The whys and hows of the beliefs of people in this regard are subject to debate and a number of different factors. Confirmation bias. Jealousy. Lousy media coverage.
What makes this example particularly stark is the abundance of media coverage over relatively lengthy time and how not-complicated the facts are. We’re not talking about something so nuanced as the ethics of public education, the long term effects of poverty subsidies, or whether a public option currency will /should lead to greater fiscal growth. Those things are complicated. The data are easily muddied. The logic of a debate on any of them would be nuanced. Such is not the case with Paterno in regards to his actions with respect to the accusations of molestation made against Jerry Sandusky, and yet people get them wrong anyway.

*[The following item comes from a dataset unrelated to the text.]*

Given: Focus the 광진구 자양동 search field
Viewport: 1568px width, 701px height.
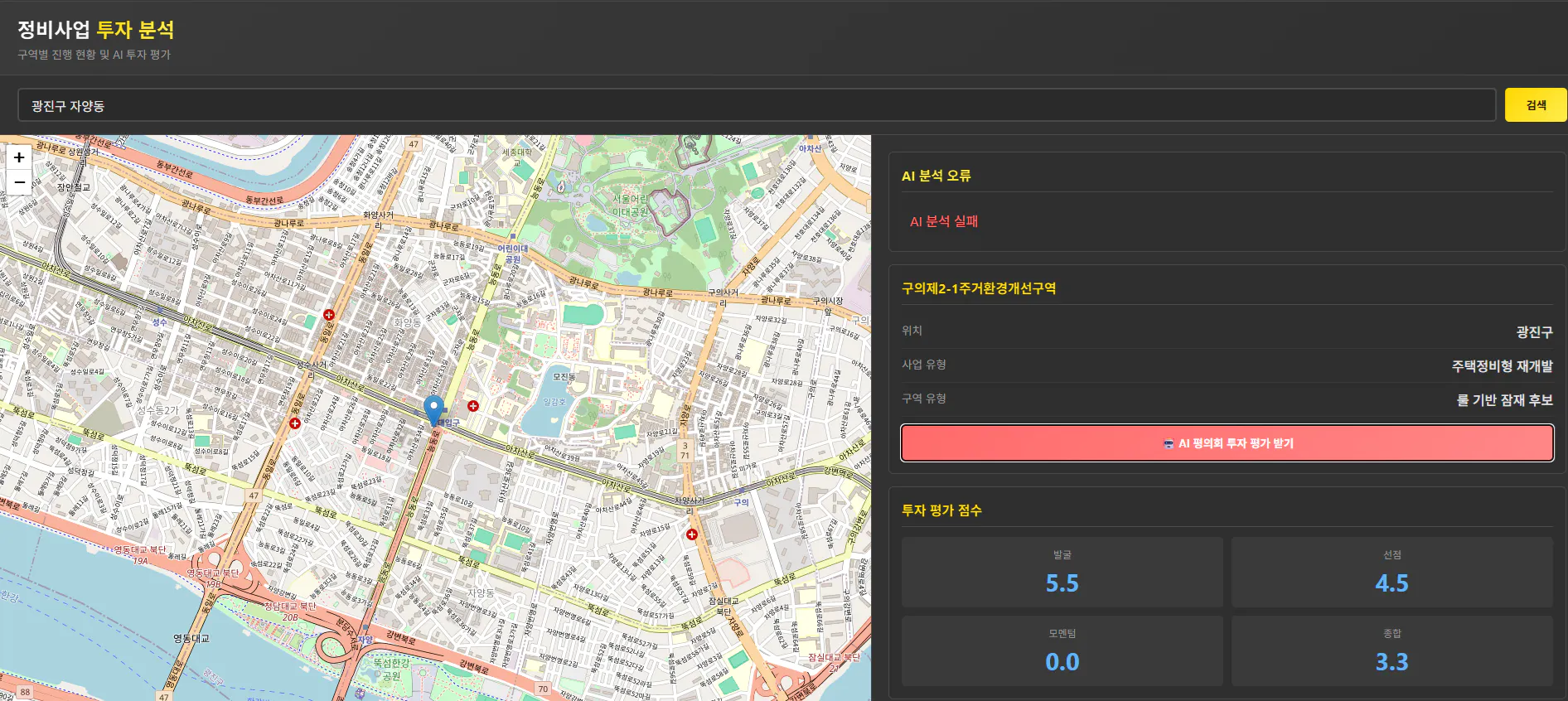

Democracy, left unchecked, will naturally become a kleptocracy. Individuals will caucus to vote themselves the fruits of others’ labors. Other individuals will caucus to stop them. The power of these individuals will consolidate. What will eventually come about are factions competing and compromising for a treasury filled with the fruits of the labors of the disenfranchised.
What checks a democracy can be a number of things. A general moral culture. A king or queen. A written constitution.
There are problems easily seen with all of these. A general moral culture, even if 100% of the culture had it, would depend on not just the moral fortitude, but the intellectual fortitude of the people as well. As is easily seen, most people are blissfully unaware of the facts, even when the facts are quite clear.
A king or queen is still just a man or woman. Wise and noble as any given one may be, he or she is still mortal and able to be tempted.
The problems with depending on a written constitution to defend against such ills are easily seen by the American experience. The 9th and 10th Amendments couldn’t be more clear; and the powers of the government are extremely limited. Yet even with clear language and educated interpretation, Social Security, ObamaCare, wars on abstract nouns, and a fiat currency still exist. Some parts get ignored; others get warped.
This is why I say I believe in liberty and don’t give one hoot whether it comes by Democracy or dictatorship. At best, Democracy is the least terrible of a bunch of terrible options for an earthly government run by men and women.